Sesle kendini var ediyor masallar, fantazyanın büyük ustası Philip Pullman, “Peri masalı yazılı metin değildir” diye vurguluyor. Masalların toplu bilinçaltının ürünü olduğunu savunan evrenselcilerle, masalların gezip durduğunu öne süren yayılmacılar arasındaki tartışma, sanki bu sesi ıskalıyor. Kişi, kavim, sınır, ülke bilmez masalların doğması ve yaşaması için sesini duyurması yeterli.

Ehilleştirme, edepli kılma; kolunu kanadını kırmayla sonuçlanmış çoğu zaman. Fazla formel, ya da mecalsiz bulduğu masalları cilalayan, söküklerini dikip kolalayan Wilhelm Grimm, müdahalesi onaylanan sayılı kişilerden. Viktorya dönemi ahlakçıları, kolları sıvayıp budama işini abartmış, işin tadını kaçırtmışlardır. Italo Calvino, bulabildiği her kaynaktan şen şakrak masal toplamış olduğu gibi okura tapulamış, Binbir Gece Masalları’yla şöhreti katlanan Andrew Lang ise 12 ciltlik külliyatına ne bulduysa tıkmıştır.

Bugün özgürleştiren, sanatçının yorumuyla metni zenginleştiren resimlerin aksine, 19. yüzyıl resimlemesi masalların gençlere ve çocuklara ulaşmasında aracı ve eğitsel bir rol oynamış. Grimm masallarını resimleyen ve yumuşatan Cruikshank’i, dostu olan Dickens bizzat paylar; olduğu haliyle korunmasını beklediği masalların, sahtekarlığa alet edildiğini ve çalındığını söylemekten çekinmez.

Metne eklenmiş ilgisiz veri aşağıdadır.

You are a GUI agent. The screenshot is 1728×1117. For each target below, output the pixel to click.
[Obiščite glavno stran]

Grimm masallarıyla büyüyen Freud’un mit ve masal dünyasından devşirip kavramlaştırdığı kompleksler, çatışmalar, teorisinin belkemiğini oluşturan rüya analizleri masalları yeni yorumlara, yeniden yazmalara açmakla birlikte, adeta eşeğin aklına düşürdüğü karpuz kabuğu vasıtasıyla herkesi toparlayan masalın karşısına bölen parçalayan anti-masalı çıkarıyor. Çok etkili, başarılı ve bir o kadar da kusurlu Bettelheim’ın  “Masalların Büyüsü” ile açılan çığır Angela Carter’ın  feminist perspektifiyle bambaşka bir ivme kazanıyor.

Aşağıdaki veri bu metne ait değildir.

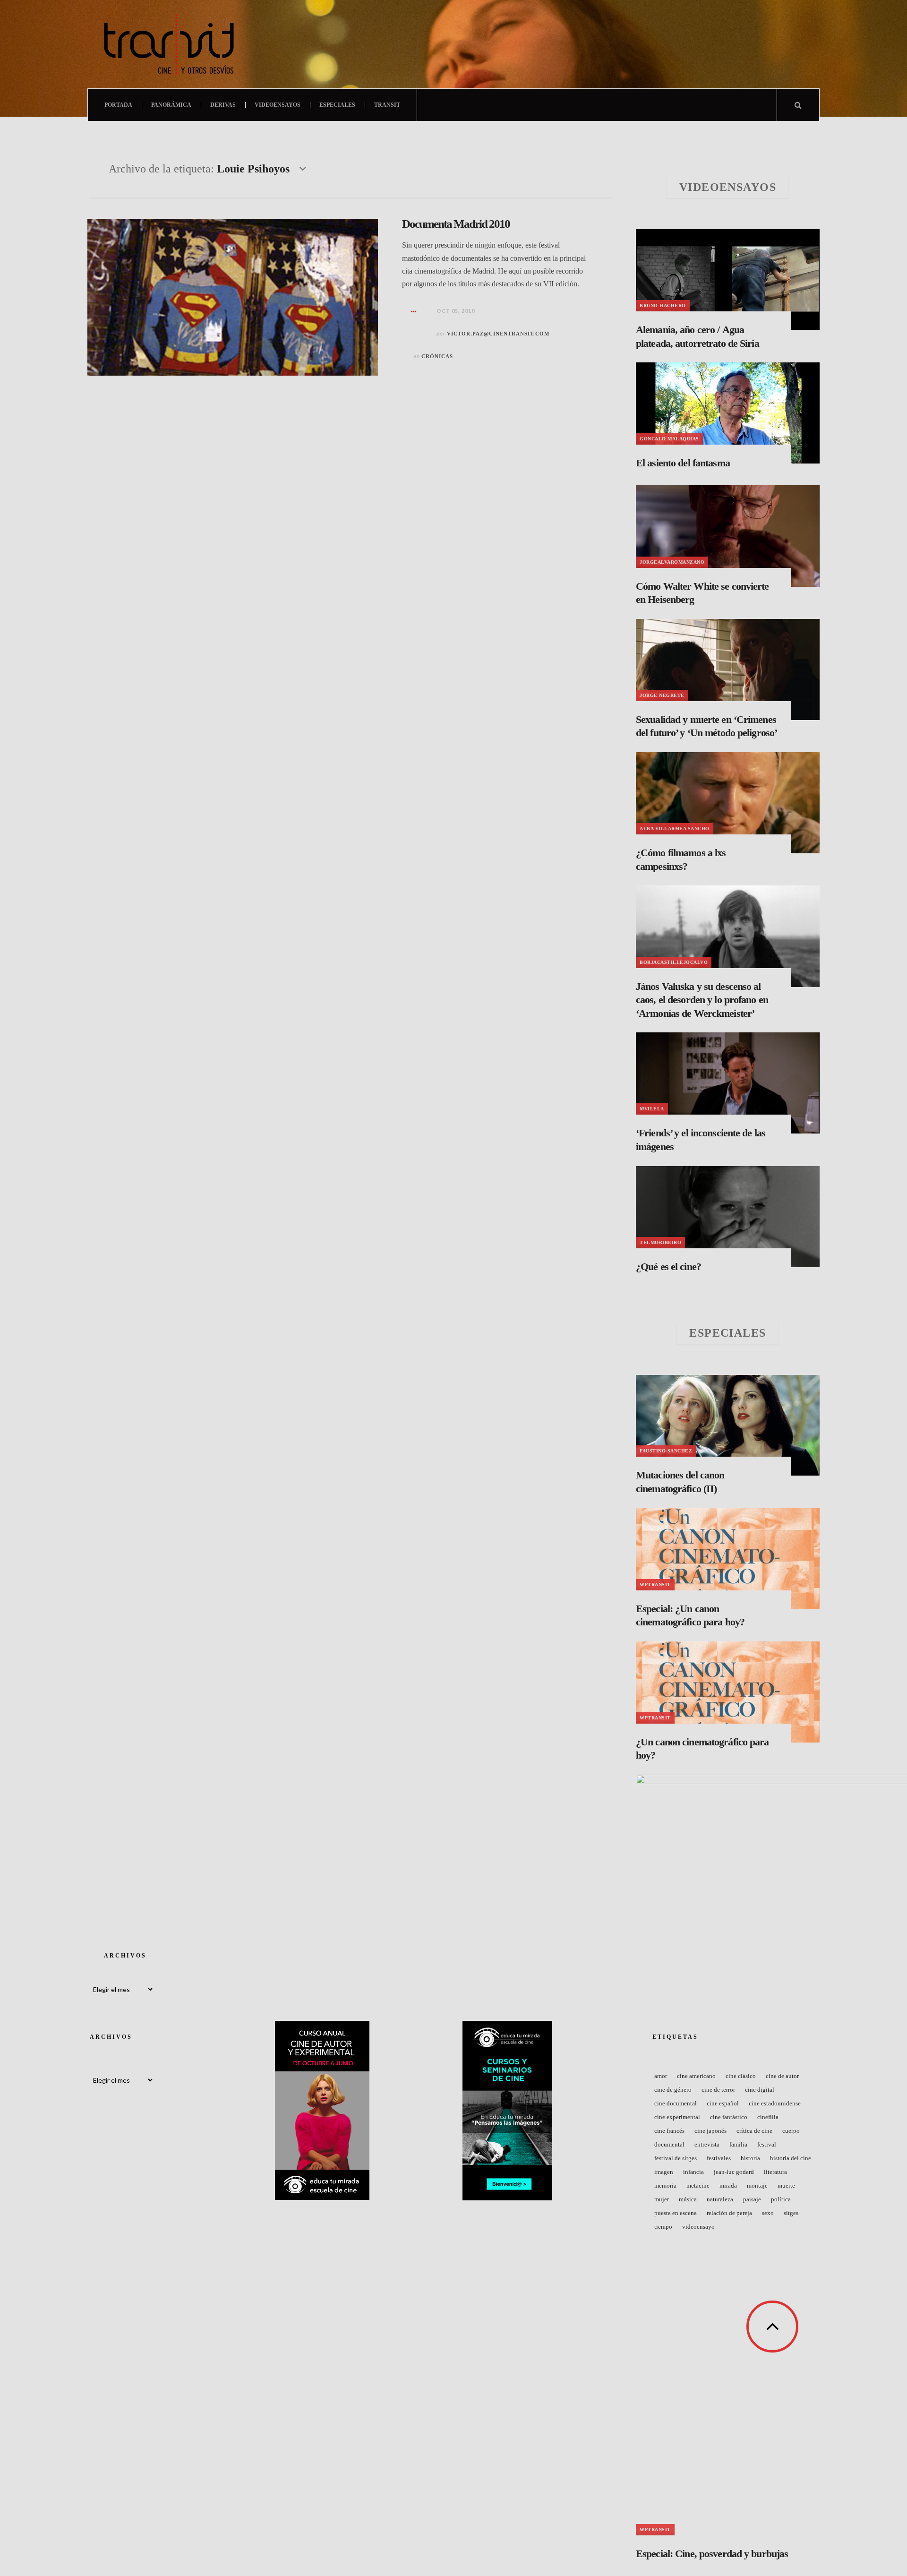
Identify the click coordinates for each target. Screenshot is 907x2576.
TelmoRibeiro (660, 1242)
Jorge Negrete (662, 695)
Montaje (757, 2185)
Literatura (775, 2171)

Maria Tatar’ın vurgusuyla “tutuşturucu gücü” ile ikincil dünyamızı kalkındıran peri masalları, yapısöküme, aşırıyoruma ve siyasi doğruculuğa kurban ediliyor sanki. Altında bizi toplayan şemsiyeyi, kulağımızı doyuran sesi ara ki bulasın.

Marina Warner gene de iyimser, olan olmuş diyor adeta, biz masalımızın peşine düşelim.